In the yard Mrs. Salvadora Baylon loomed before the crouching Rody who ducked his head under the shield of an upraised arm as she brought down the length of stick in whacks across the cheek of his buttock.
"That'll teach you to be noisy when baby's asleep. All right. One more noise out of you and I'll knock these pliers on both your heads. Do you hear, Arnolfo?" She brandished at him the pliers she had confiscated. Arnolfo who sat whimpering beside the skulking dog caught his breath and raised dumb eyes at her. She turned and walked toward Lorenzo seated beneath the guava tree surrounded by the children who like the beads of a shattered rosary had scattered when she appeared with a stick in her hand.
Lorenzo was trilling: "I'm Mrs. Montinola and this is my house. Make believe you're my guests and you've just come. All right. Come in. Sit down, please," he said in English as two girls moved forward into his parlor. Then shifting the doll to a cozier snuggle in his arms he fluted in make-believe English: "Eswars eswars ashane baby good morning awresh frowshane sharrap--" while the two girls broke into a carol of giggles.

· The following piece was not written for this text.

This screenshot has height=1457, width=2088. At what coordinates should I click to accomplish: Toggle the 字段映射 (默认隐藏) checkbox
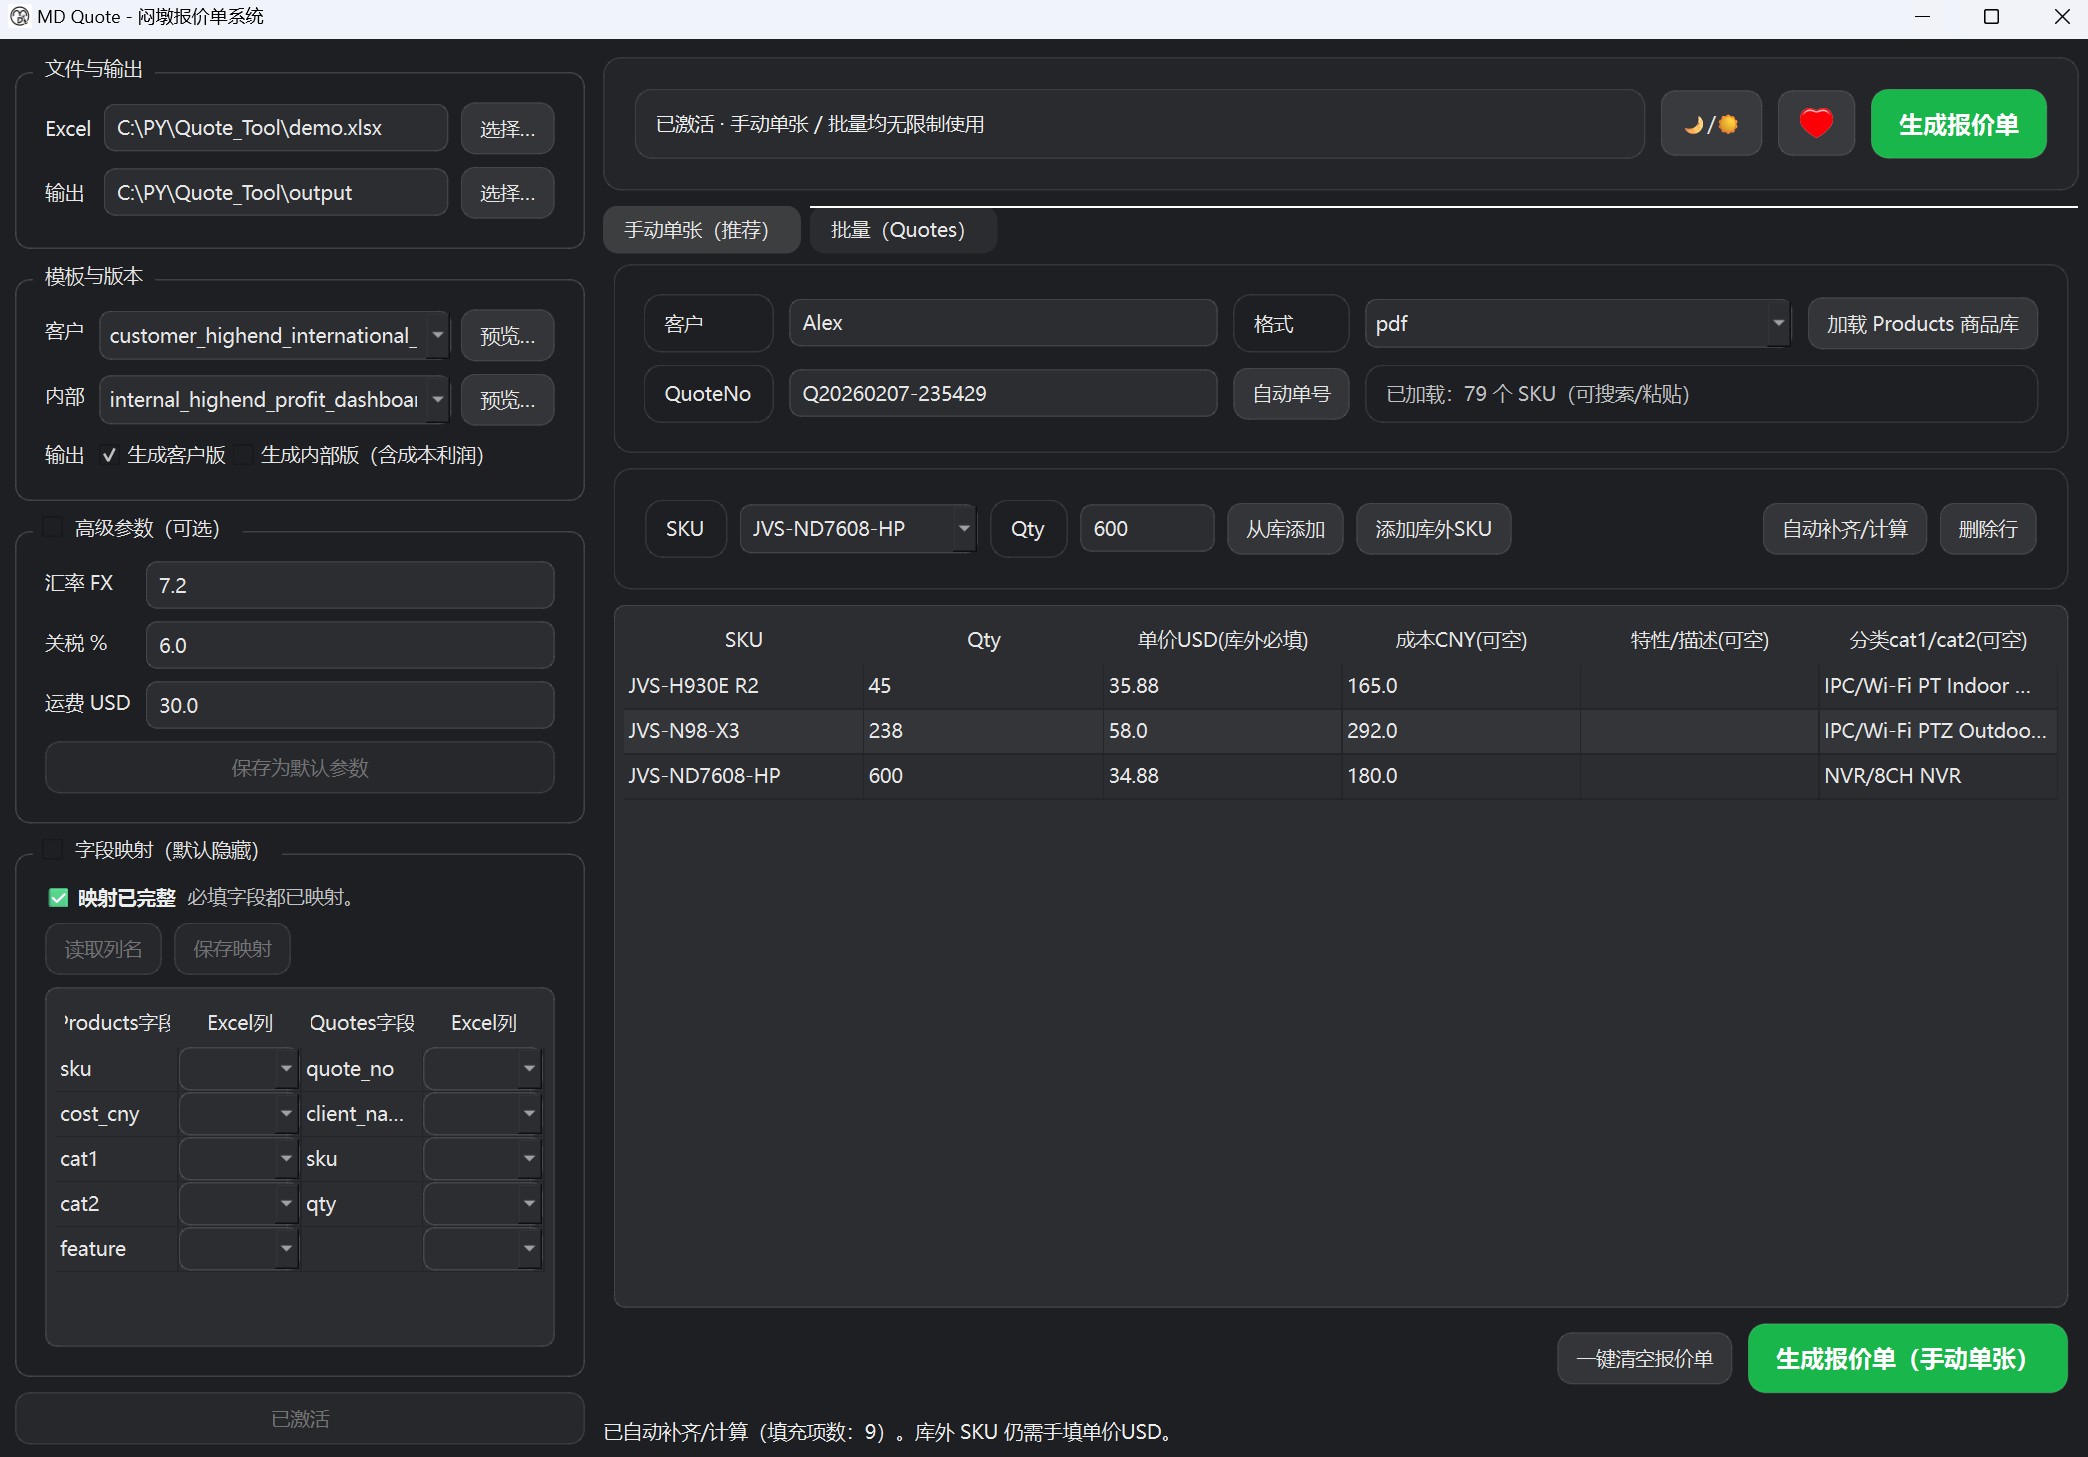[54, 849]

Mrs. Salvadora Baylon looked at her son and the quiver in the left corner of her mouth softened to a slight tremor. Smoothing away a tuft of hair that spilled down his brow she felt his head cool and silky under her red roughened hand. "Lorenzo," she said gently, "when the sun gets too hot holler for Rody to help you into the house, will you?"
Lorenzo looked up and the soft red bud of his mouth blossomed in a smile white and pretty. "Yes, mother," he said.
Mrs. Salvadora Baylon entered the house sweeping away from damp forehead wisps of scraggly hair. On the dining table stood her husband's square flask of gin now filled with roots and herbs soaking in liquid the deep rich brown of tobacco. It was a brew most bitterly bitter and after she'd quaffed a tiny beaker of it she sat on a bench wiping the tears from her eyes, the bony strength of her knees dissolved into wisps of melting tallow. The potion (to be taken in the morning after breakfast) had been prescribed by Tekla the midwife as a singularly effective contraceptive.
She stirred herself from the bench and as she walked toward the entresuelo her eyes once more caught the disorder of slippers and shoes at the bottom of the stairs. A pyre of irritation streaked within her. "Janet," she whispered shrilly at the top of the short stairs, "don't you sit there gaping like an idiot? Are you forgetting your chores? Your chores?"
With a start Janet rose from the bed and moved past her down the stairs but not before an ear was caught in the pincers of her mother's fingers and given a sharp tweak.
"Those slippers down there... the times I've told you to fix them neatly... not jumbled like that so that stepping on one a while ago I nearly fell and broke my neck. You'd want me to break my neck, do you? Do you?" The tic in the left corner of her mouth twitched again. "Go on, arrange those slippers, sweep the house, fix all disorder your worthless scamps of brothers do nothing else but make all day."
She strode into the bedroom and peered into the baby's crib now covered with a strip of tulle used as a mosquito net. Then she stooped down and gathered the pile of laundry in her arms, went down, carried them out, and dropped them in the tub.